**EXERCISE AIM**
Starting with the first line below, reproduce each line exactly until you have included the one bearing "You are a computer-use agent. The".

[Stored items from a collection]
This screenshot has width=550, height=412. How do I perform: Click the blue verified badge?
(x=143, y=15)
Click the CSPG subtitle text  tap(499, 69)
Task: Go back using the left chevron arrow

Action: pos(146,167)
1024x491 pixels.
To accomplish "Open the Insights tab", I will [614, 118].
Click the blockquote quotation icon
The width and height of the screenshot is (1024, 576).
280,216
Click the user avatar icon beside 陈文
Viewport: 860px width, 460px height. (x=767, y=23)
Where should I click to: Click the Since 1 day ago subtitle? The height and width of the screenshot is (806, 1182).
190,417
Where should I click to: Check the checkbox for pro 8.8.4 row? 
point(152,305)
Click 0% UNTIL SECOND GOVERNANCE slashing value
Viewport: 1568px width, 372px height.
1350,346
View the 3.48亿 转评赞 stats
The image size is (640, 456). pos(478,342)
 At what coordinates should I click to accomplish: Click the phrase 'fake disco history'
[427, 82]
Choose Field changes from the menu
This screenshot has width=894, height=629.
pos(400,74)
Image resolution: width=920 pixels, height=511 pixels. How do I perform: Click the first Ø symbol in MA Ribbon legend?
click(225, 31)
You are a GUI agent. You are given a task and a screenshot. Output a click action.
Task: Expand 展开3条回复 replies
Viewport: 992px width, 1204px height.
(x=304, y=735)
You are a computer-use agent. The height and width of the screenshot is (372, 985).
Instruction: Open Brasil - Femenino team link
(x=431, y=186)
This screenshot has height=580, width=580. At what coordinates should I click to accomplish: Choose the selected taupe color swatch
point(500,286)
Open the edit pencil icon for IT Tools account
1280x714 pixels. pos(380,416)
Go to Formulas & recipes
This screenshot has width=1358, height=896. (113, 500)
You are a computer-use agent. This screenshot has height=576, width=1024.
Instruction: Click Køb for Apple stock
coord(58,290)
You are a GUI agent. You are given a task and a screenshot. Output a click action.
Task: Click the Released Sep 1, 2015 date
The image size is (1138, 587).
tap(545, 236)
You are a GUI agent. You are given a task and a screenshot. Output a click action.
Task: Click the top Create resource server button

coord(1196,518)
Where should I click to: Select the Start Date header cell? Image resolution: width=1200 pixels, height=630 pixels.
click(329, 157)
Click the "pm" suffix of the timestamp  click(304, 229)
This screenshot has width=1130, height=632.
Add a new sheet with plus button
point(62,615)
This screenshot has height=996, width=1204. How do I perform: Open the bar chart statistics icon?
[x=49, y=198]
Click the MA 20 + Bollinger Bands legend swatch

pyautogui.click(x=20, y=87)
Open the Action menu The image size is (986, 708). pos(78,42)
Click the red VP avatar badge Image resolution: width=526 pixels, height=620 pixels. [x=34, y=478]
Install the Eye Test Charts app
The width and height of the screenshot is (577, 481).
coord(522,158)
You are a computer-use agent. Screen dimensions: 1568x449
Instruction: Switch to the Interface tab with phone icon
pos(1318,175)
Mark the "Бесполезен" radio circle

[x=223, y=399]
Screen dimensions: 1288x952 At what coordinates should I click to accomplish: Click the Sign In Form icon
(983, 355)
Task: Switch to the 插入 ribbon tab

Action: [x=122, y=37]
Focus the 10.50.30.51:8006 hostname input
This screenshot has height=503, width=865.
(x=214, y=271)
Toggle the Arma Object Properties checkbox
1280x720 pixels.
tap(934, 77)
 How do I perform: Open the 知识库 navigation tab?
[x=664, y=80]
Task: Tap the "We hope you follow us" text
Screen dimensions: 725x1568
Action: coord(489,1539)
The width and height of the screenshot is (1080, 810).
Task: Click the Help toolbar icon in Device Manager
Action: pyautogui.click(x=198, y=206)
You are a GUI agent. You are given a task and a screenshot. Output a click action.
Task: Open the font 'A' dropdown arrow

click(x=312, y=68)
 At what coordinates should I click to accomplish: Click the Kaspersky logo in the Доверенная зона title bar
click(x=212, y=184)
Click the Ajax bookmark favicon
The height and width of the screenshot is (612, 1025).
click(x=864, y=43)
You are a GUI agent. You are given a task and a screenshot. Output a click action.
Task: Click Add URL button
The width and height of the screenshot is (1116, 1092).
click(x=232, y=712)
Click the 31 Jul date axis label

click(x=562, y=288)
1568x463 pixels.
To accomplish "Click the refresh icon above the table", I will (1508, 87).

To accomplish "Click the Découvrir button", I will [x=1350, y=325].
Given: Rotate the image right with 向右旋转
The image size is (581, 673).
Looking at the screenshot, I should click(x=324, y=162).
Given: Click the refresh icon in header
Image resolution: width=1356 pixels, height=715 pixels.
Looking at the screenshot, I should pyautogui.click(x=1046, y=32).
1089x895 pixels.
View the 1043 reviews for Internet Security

**EXPECTED ANSWER**
This screenshot has width=550, height=412. How do I perform: Click the blue verified badge?
(x=143, y=15)
Click the CSPG subtitle text  tap(499, 69)
Task: Go back using the left chevron arrow

Action: pos(146,167)
1024x491 pixels.
To accomplish "Open the Insights tab", I will [614, 118].
Click the blockquote quotation icon
The width and height of the screenshot is (1024, 576).
280,216
Click the user avatar icon beside 陈文
Viewport: 860px width, 460px height. (x=767, y=23)
Where should I click to: Click the Since 1 day ago subtitle? The height and width of the screenshot is (806, 1182).
190,417
Where should I click to: Check the checkbox for pro 8.8.4 row? 
point(152,305)
Click 0% UNTIL SECOND GOVERNANCE slashing value
Viewport: 1568px width, 372px height.
1350,346
View the 3.48亿 转评赞 stats
The image size is (640, 456). pos(478,342)
 At what coordinates should I click to accomplish: Click the phrase 'fake disco history'
[427, 82]
Choose Field changes from the menu
This screenshot has width=894, height=629.
pos(400,74)
Image resolution: width=920 pixels, height=511 pixels. How do I perform: Click the first Ø symbol in MA Ribbon legend?
click(225, 31)
You are a GUI agent. You are given a task and a screenshot. Output a click action.
Task: Expand 展开3条回复 replies
Viewport: 992px width, 1204px height.
(x=304, y=735)
You are a computer-use agent. The height and width of the screenshot is (372, 985).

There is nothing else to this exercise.